I WAS rather disappointed with the interview with Ellen Friedman, headlined “Contours of the class struggle in China.” [1]
To be sure, Friedman provides critical and effective insight of some of the conditions and processes affecting working-class struggle in China, and the facts that she provides about the Honda strikes show the dynamic nature of the class struggle amongst the Chinese working class. But I strongly disagree with her statement concerning the absence of any real drive for social change among Chinese workers.
Friedman writes that Chinese workers differ from their counterparts in Europe and North America as well as in Latin America in the fact that they do not have a history of democratic process and institutions, and that this is one reason why Chinese workers have not raised demands around fundamental social change, and have instead limited their demands to immediate struggles over economic conditions and the enforcement of existing workplace regulations.
Friedman’s argument here seems to reify the liberal-democratic state as the basic content of what we should understand by democratic institutions, but what she misses is that, for socialists, our vision of democracy is not limited to the familiar institutions of capitalist democracies, such as representative systems of government and concepts such as the rule of law, as instead we look towards a more radical understanding of democracy, as being about popular control over production and the distribution of social surplus.
Moreover, when it comes to the legacy of colonialism and imperialism, socialists in the Leninist tradition also understand that democracy must encompass the issue of national self-determination. In these terms, of course, China has a democratic tradition—because it had one of the most radical revolutions of the post-Second World War period, which was simultaneously an anti-colonial revolution and a social revolution that—while it may not have ultimately overthrown capitalist social relations in the same way as the Russian Revolution—did totally transform patterns of land distribution in China and dramatically improve conditions for women, amongst other achievements.
In addition, over its subsequent decades, and especially during the Cultural Revolution, China’s revolution was, at times, and even if in an inconsistent and fragmented way, characterized by attempts to image new forms of political participation and new modes of political expression, of which the big-character poster (dazibao) is perhaps the most famous example.
I raise this critique of Friedman’s understanding of democracy not only as a historical or theoretical point, but because the language of the Mao period remains central to Chinese working-class struggle today and constitutes a powerful legacy and set of symbols, practices and discourses, on which workers are able to draw to articulate their demands.

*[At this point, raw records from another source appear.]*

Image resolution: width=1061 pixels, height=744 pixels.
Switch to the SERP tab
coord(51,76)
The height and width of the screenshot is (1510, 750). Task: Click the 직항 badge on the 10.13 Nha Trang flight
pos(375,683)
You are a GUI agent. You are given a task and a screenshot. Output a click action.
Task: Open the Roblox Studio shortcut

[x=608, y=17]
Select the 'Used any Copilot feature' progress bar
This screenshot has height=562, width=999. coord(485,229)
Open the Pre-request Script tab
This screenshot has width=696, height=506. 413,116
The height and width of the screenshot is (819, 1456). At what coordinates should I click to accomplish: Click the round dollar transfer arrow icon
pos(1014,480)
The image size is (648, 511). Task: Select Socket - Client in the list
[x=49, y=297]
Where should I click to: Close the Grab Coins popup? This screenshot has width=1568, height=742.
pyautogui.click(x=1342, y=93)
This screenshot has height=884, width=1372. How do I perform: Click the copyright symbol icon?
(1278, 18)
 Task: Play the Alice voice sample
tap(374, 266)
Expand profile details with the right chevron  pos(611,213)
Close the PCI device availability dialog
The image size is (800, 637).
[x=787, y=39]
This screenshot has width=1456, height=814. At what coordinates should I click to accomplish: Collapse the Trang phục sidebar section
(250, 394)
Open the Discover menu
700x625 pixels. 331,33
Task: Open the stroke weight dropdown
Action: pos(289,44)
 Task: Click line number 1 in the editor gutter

This was true of the involvement of the working-class in the Tiananmen demonstrations, it was true of the struggles through the 1990s around workers who were being disenfranchised through the process of restructuring and privatizing state-owned enterprises, and it is also true of migrant workers today. In fact, I would argue that you cannot make sense of the militancy of contemporary class struggle in China without understanding the Mao period as a decisive historical legacy.